For the first time in nearly 20 years, the budget will be increasing the Commonwealth’s contribution into the Community Preservation Act, which will ensure that over $36 million more will be distributed to projects all across the Commonwealth and will help raise the state’s match up to 30 percent for investments in open space, affordable housing and historic preservation. Community Preservation Act funds were crucial to the renovation of Needham town Hall.

The House budget includes funding for public safety and the judiciary, including investments to implement last session’s criminal justice reform law. The budget includes:

  • $8.8 million for a new community-based re-entry program; and
  • $24 million for civil legal aid to provide representation for low-income individuals

MassHealth is the single largest investment that the Commonwealth makes in its most vulnerable residents. This program provides health insurance for the frailest amongst us: the homeless, individuals with intellectual and developmental disabilities, the recovering, mothers with children, and the working poor. In addition to funding this key safety net program, the budget also ensures funding for crucial health and human services agencies and providers including:

  • $233 million for community day and work programs at the Department of Developmental Services
  • $109.8 million to continue reforms that protect children at the Department of Children and Families;
  • $4.5 million for the Healthy Incentives Program (HIP), which provides a dollar-for-dollar match to SNAP recipients to purchase produce at farmers markets; and
  • $35 million increase in the supplemental rates for nursing homes across the Commonwealth and an emergency task force aimed at helping to bring stability to the industry.

Fully funds the Lift the Cap on Kids initiative that removes barriers that prevent families from receiving Transitional Aid to Families with Dependent Children (TAFDC) benefits for certain children.

As the former Chair of the Elder Affairs Committee, Representative Garlick worked to ensure support for older adults throughout Massachusetts, whether they are aging at home or in a nursing facility. The House budget also includes policy increasing eligibility to the Medicare Savings Program for nearly 25,000 low-income seniors to help pay for Medicare premiums and out-of-pocket expenses. The House budget also includes:

  • $17.9 million towards the Councils on Aging (fully funds $12/elder)
  • $9.7 million for Elder Nutrition Services (including Meals on Wheels); and

The House budget represents some of the biggest increases seen in a generation when it comes to housing and homelessness funding. Access to safe, adequate, and affordable housing is essential and provides the foundation from which families and individuals can lead successful lives. This year, the House continues these efforts by providing:

  • $110 million for the Massachusetts Rental Voucher Program (MRVP);
  • $72 million for Public Housing Subsidies;
  • $7.2 million for Alternative Housing Voucher Program; and
  • $53.4 million for Homeless individual shelters.

Building off of the civic education bill passed last session, the House budget provides $1 million in funding for a public-private partnership to expand civics education learning opportunities, including investments in curriculum and technology.
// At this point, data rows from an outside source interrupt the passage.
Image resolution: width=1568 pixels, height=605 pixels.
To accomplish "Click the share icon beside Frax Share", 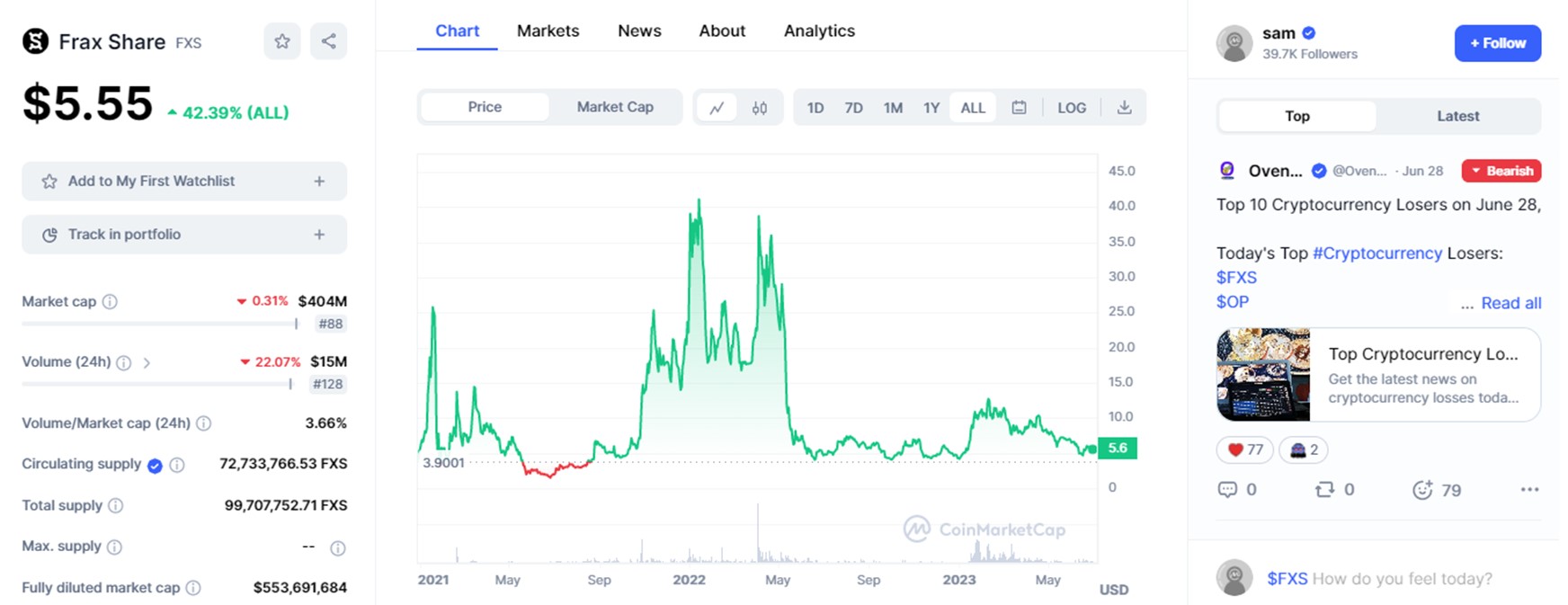I will tap(329, 41).
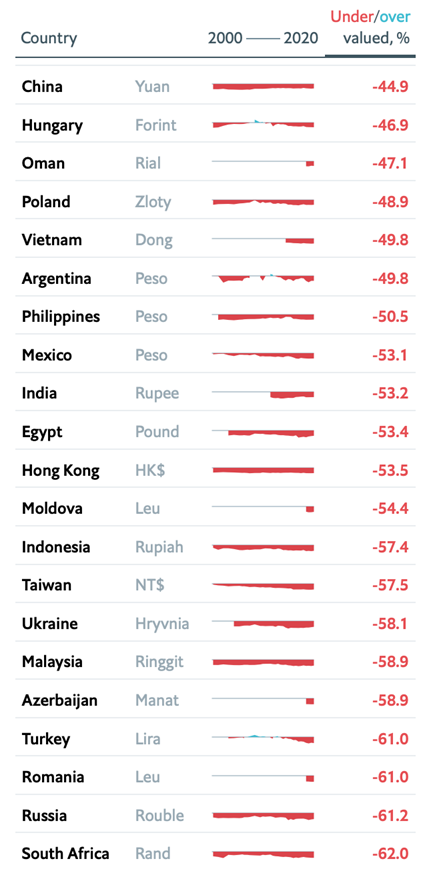Select the Indonesia country name
This screenshot has width=427, height=873.
pos(56,547)
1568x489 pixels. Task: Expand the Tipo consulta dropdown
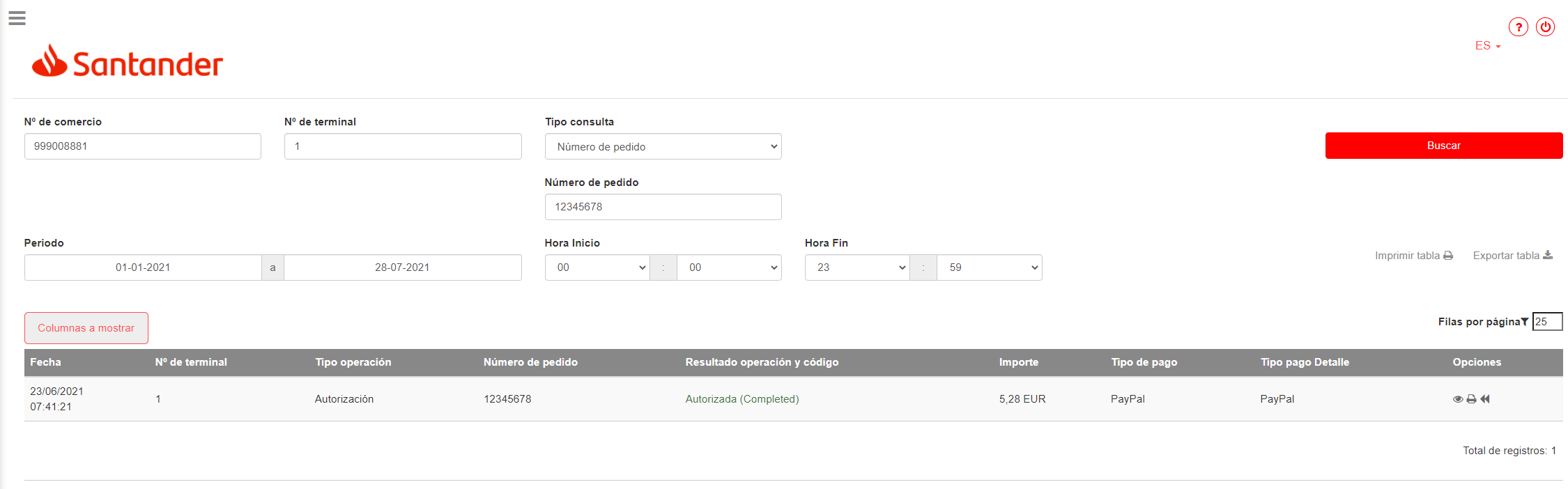663,146
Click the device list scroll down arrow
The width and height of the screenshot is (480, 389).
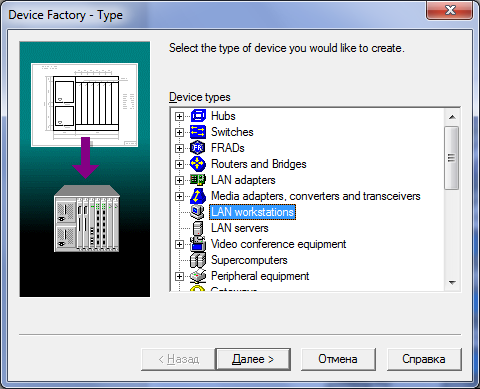(452, 283)
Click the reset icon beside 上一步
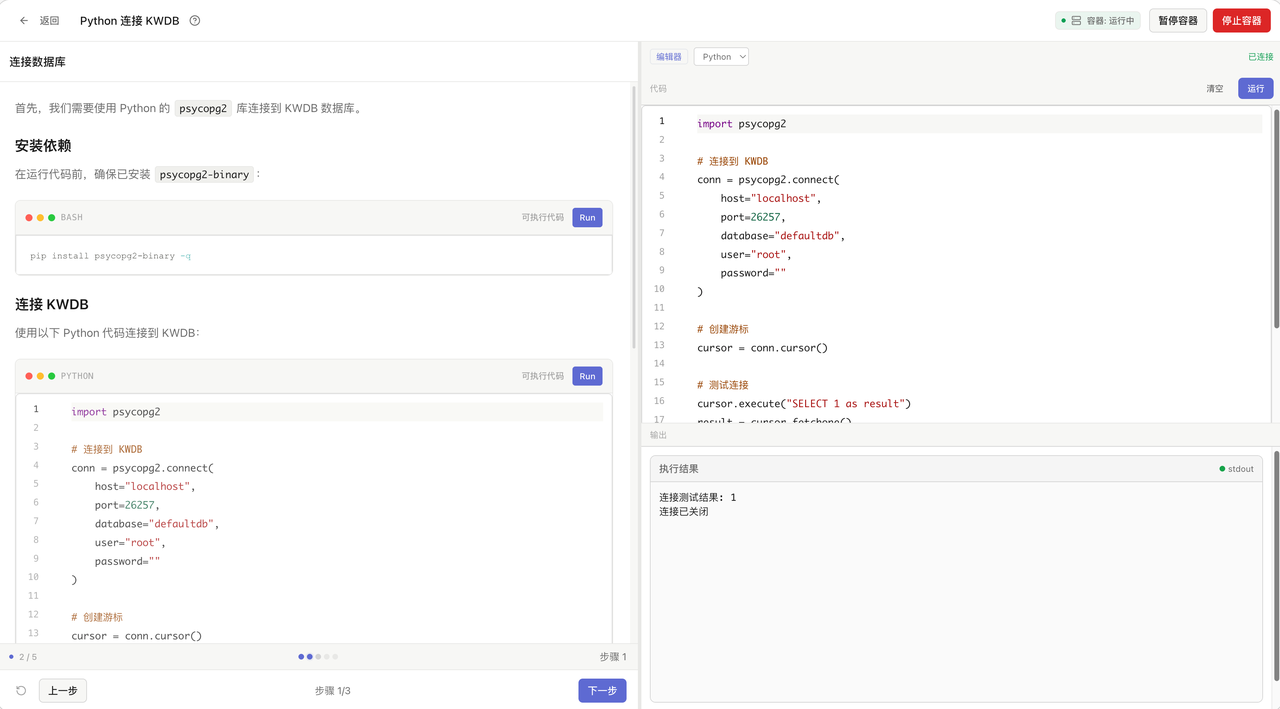This screenshot has width=1280, height=709. 21,691
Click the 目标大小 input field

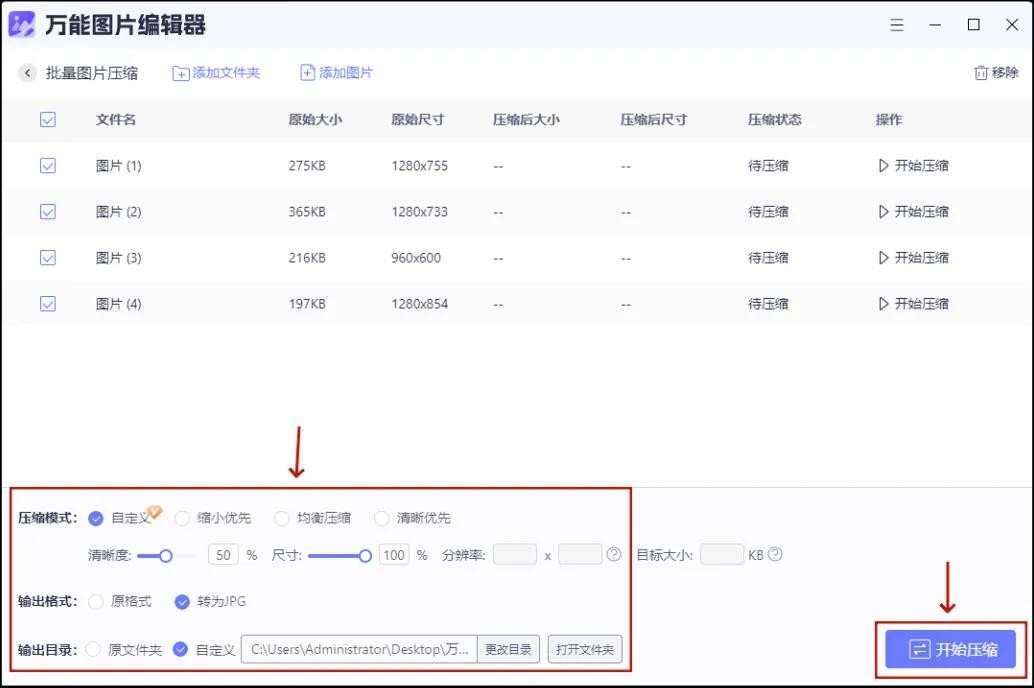[x=722, y=555]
The House budget also allocates $2.5 million to a program designed to help the state accurately count all of its residents as part of the 2020 Census, an investment that is necessary in light of diminished federal resources for the decennial population count. The U.S. Census is used to determine not just the number of seats Massachusetts has in Congress, but also its share of federal, per-capita funding. Massachusetts receives about $16 billion in federal funds each year in the areas of health care, housing, and food and nutrition programs.

Representative Garlick, as the Vice Chair of Ways and Means, will stay active in the subsequent steps of the budget process.